Le Kef avait hérité d’un chantier majeur, celui de la fameuse «basilique», ce monument antique qui avait été annexé à la Grande mosquée et que Bourguiba avait décidé de la lui extraire pour lui restituer sa vocation de monument historique et qui commençait à susciter la convoitise de nostalgiques pressés de prendre une revanche sur le «laïcisme» du président de la République.

Au cours de la saison 1975/76, les derniers travaux de réhabilitation de l’espace étaient achevés avec l’installation des portes et des fenêtres. C’était le point de départ d’une dynamique dont les effets se feront ressentir jusqu’à nos jours. Cela a coïncidé avec un stage d’un an à Bruges au Collège de l’Europe et au cours duquel Mohamed Tlili a été formé à la conservation et à l’animation du patrimoine culturel urbain. Et voici comment il a opéré la jonction entre préoccupations professionnelles et ouverture sur l’environnement citoyen.

La planète el-Kèf reste à découvrir

En effet, la «Basilique» est devenue le foyer d’une intense activité culturelle et ludique. En semaine, on y organisait des expositions et toutes sortes de rencontres ; et, en week-end, le Collectif la Basilique y produisait des rencontres musicales qui, au fil du temps, ont donné naissance à la fameuse troupe Ouled Boumakhlouf. La même fièvre a gagné un autre monument historique, l’église Saint Pierre qui a accueilli, elle, un théâtre de poche. Et tout cela a culminé avec le lancement du Festival Sidi Boumakhlouf. Et pour synchroniser, coordonner et encadrer tant d’activités, une Association de sauvegarde de la Médina (ASM) a vu le jour en 1977.

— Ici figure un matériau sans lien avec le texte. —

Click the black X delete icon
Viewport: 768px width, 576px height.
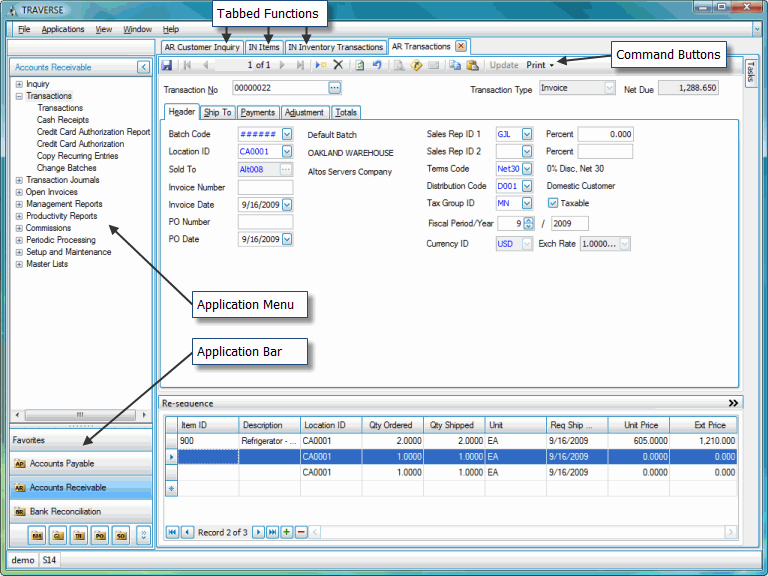click(338, 65)
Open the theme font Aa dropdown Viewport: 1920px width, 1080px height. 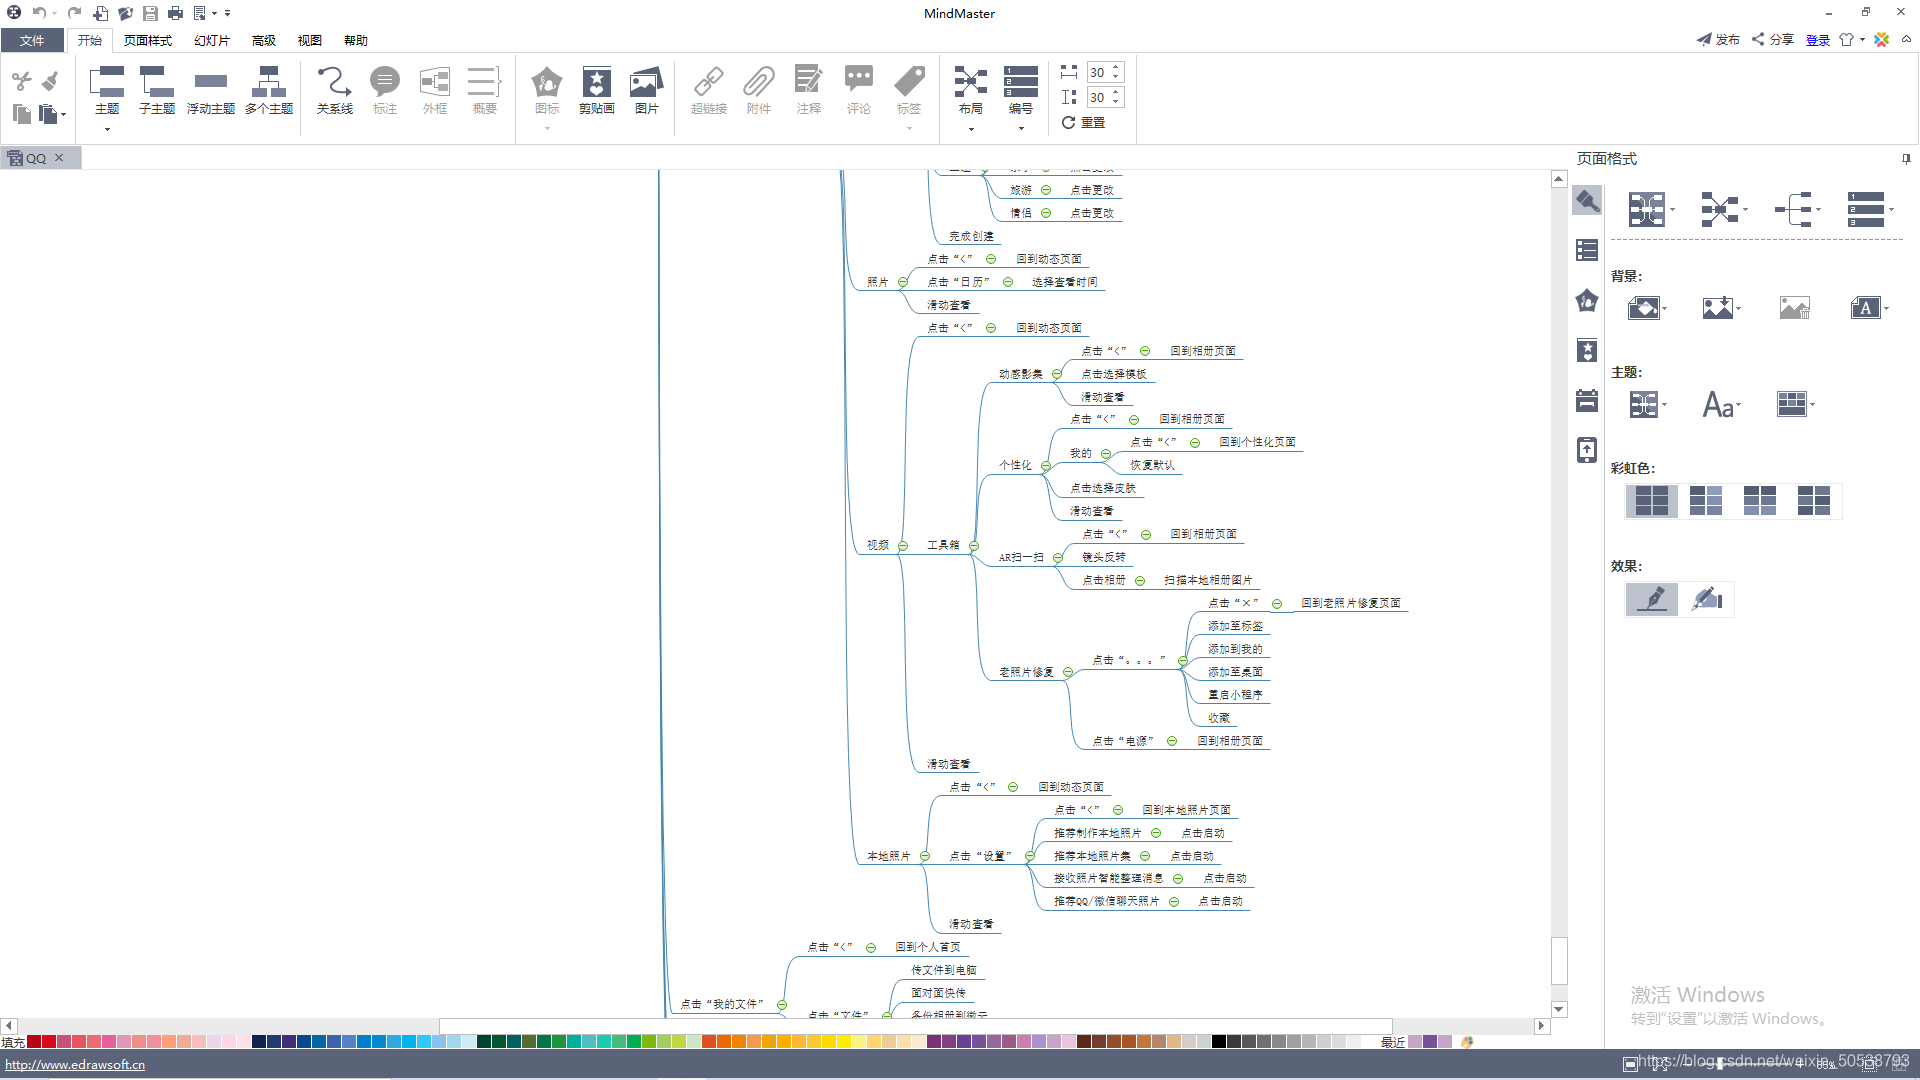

Parallèlement à cette activité, Mohamed, muni d’une carte d’état-major, arpentait le pays pour le prospecter et établir les fiches des divers sites et monuments archéologiques et historiques de la région. Il avait appris cette technique à l’Institut d’Archéologie de Paris.

Mais cet archéologue atypique était rongé par un autre souci. Celui de démontrer de façon académique que la planète el-Kèf était encore à découvrir.